[Stored data entries]
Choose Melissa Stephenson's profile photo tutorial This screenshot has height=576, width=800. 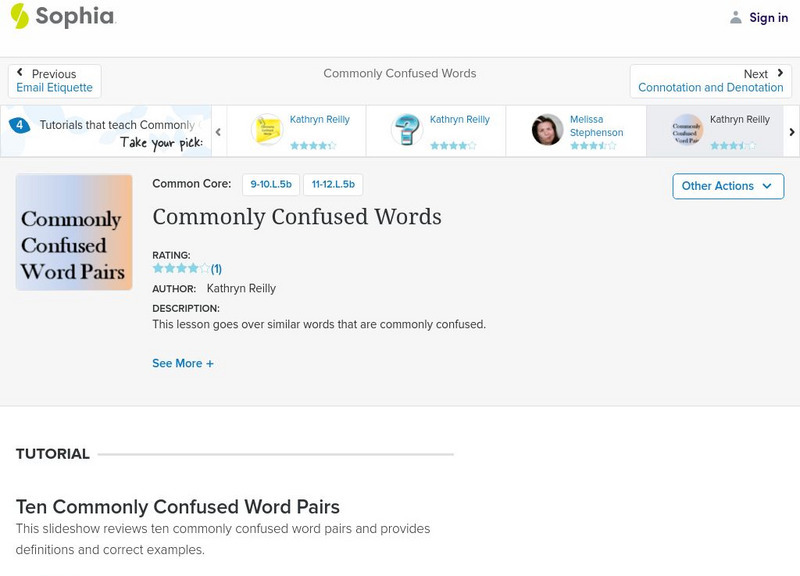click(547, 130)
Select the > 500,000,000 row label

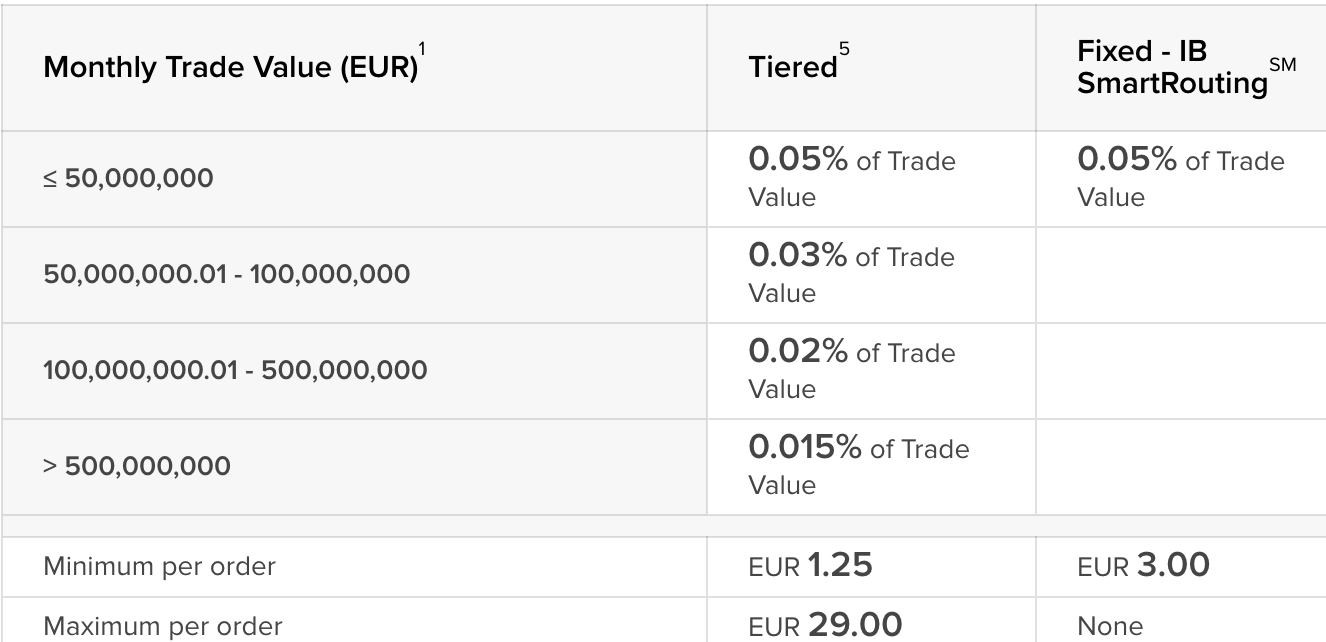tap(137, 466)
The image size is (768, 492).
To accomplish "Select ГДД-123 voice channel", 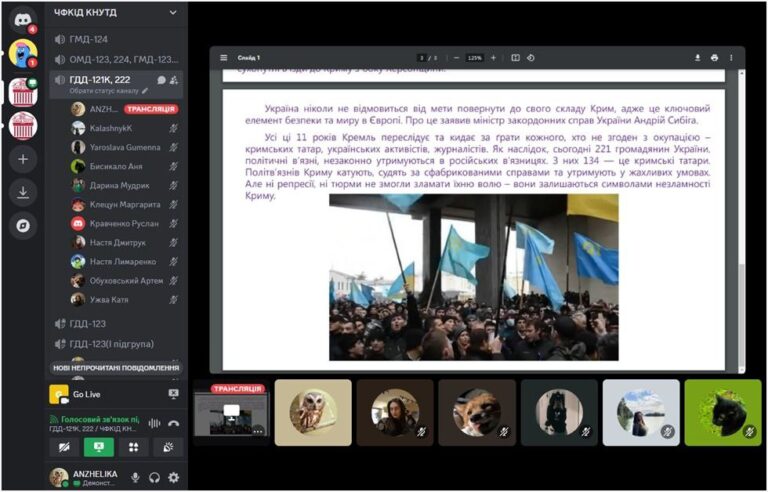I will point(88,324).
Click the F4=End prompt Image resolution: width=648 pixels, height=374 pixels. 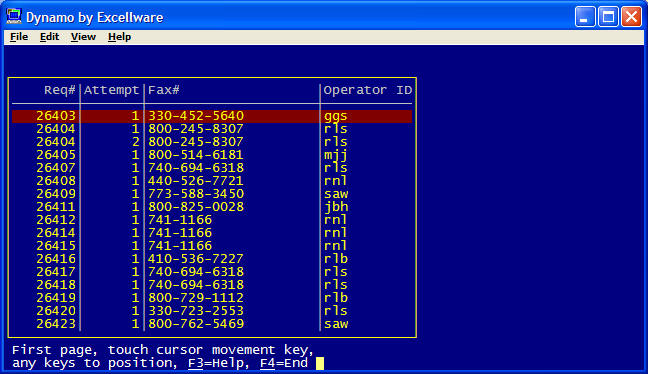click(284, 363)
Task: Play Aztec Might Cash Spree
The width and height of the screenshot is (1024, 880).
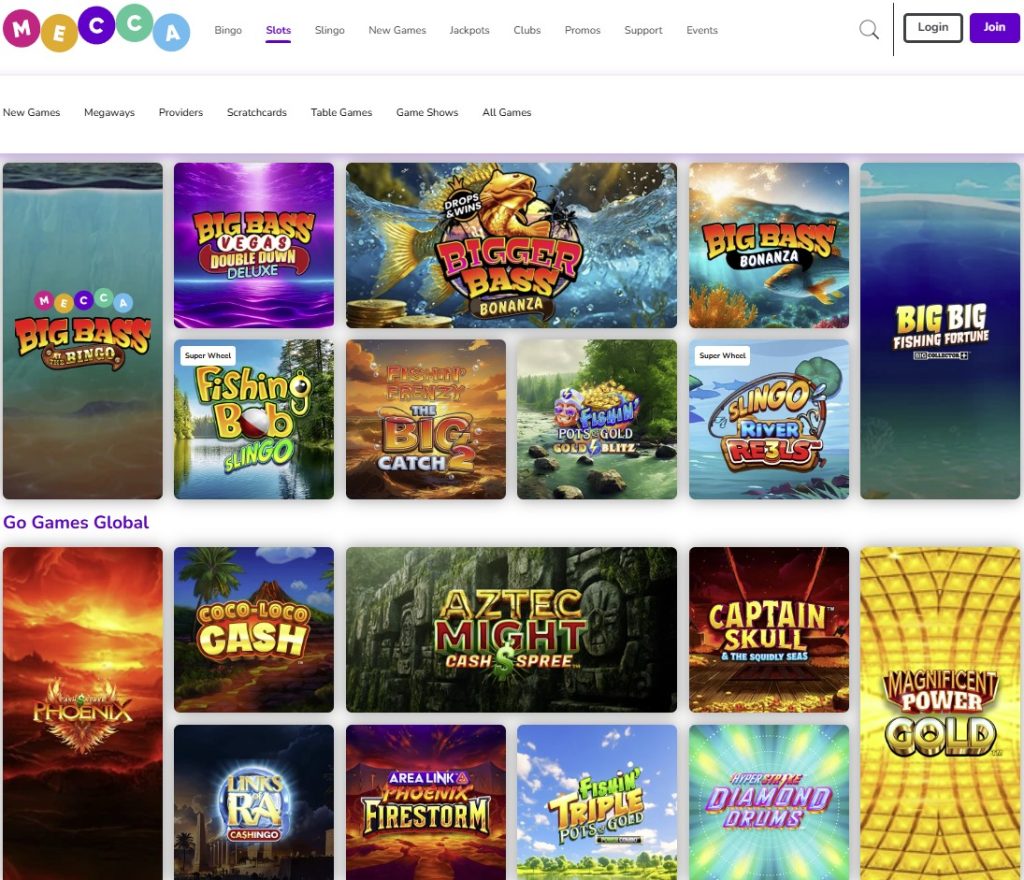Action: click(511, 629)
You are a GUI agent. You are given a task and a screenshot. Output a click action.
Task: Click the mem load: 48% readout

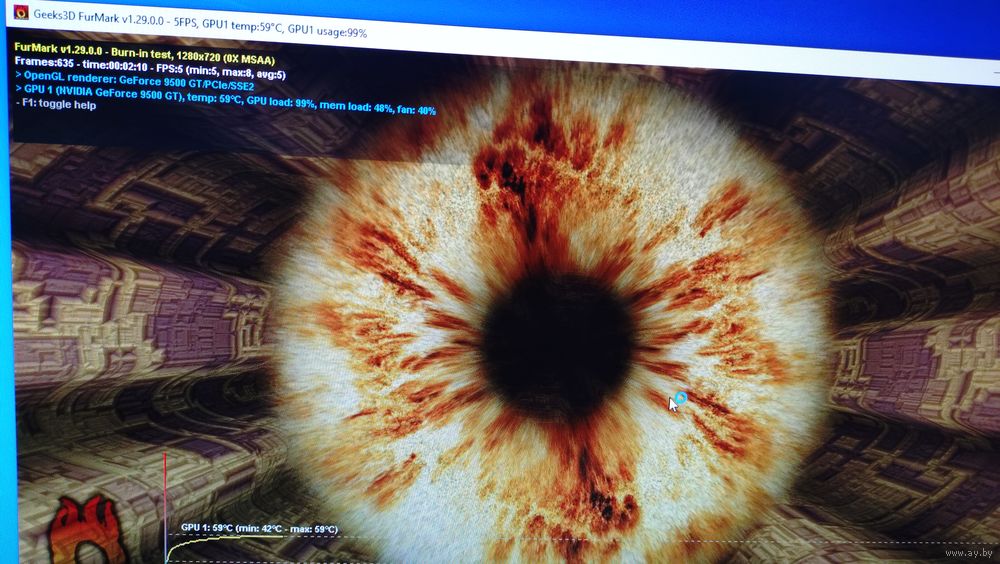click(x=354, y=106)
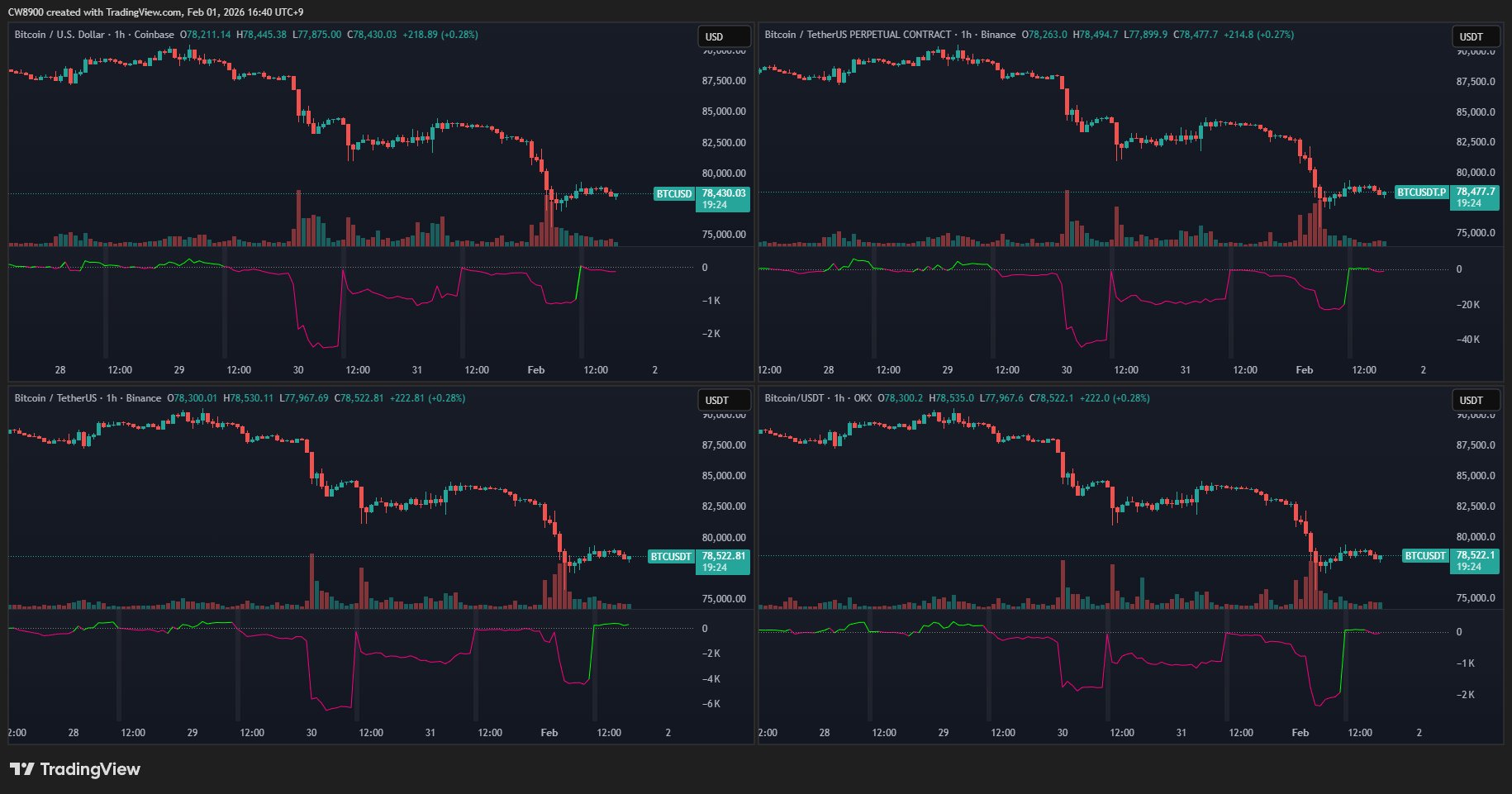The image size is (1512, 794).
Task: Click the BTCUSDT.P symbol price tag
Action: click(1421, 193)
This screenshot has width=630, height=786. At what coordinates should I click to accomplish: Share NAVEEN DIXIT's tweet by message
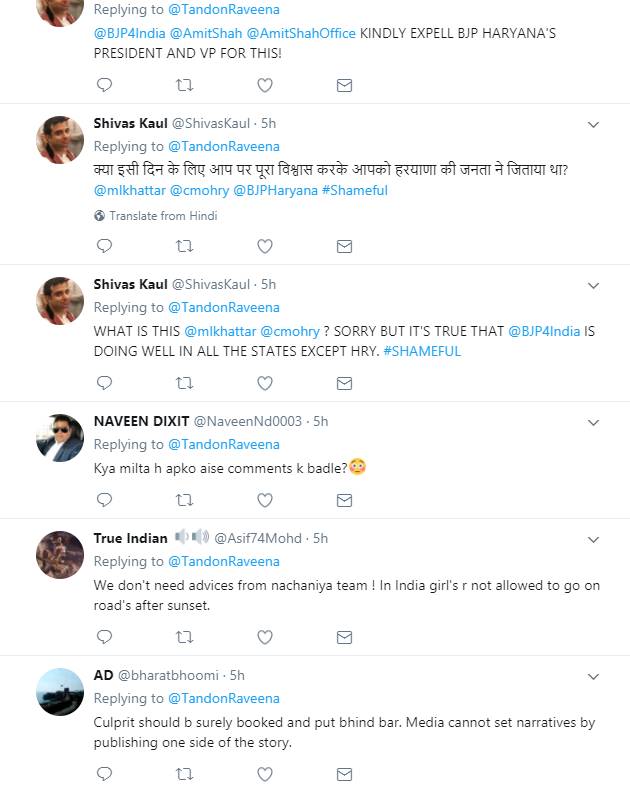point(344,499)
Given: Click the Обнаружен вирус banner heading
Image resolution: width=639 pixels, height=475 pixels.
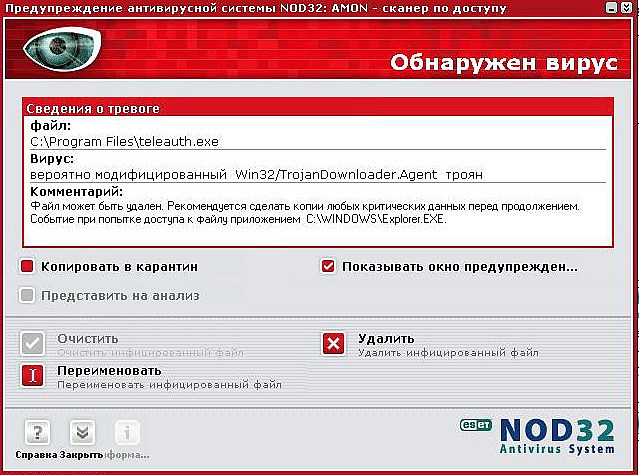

### Directions for this task
Retype the lines starting with the one that holds "This screenshot has width=630, height=786." and ending with the last line of the data above, both included; skip the pictures.

### Final answer
This screenshot has width=630, height=786. At what coordinates should I click to accomplish: Share NAVEEN DIXIT's tweet by message
point(344,499)
Given: Click the Обнаружен вирус banner heading
Image resolution: width=639 pixels, height=475 pixels.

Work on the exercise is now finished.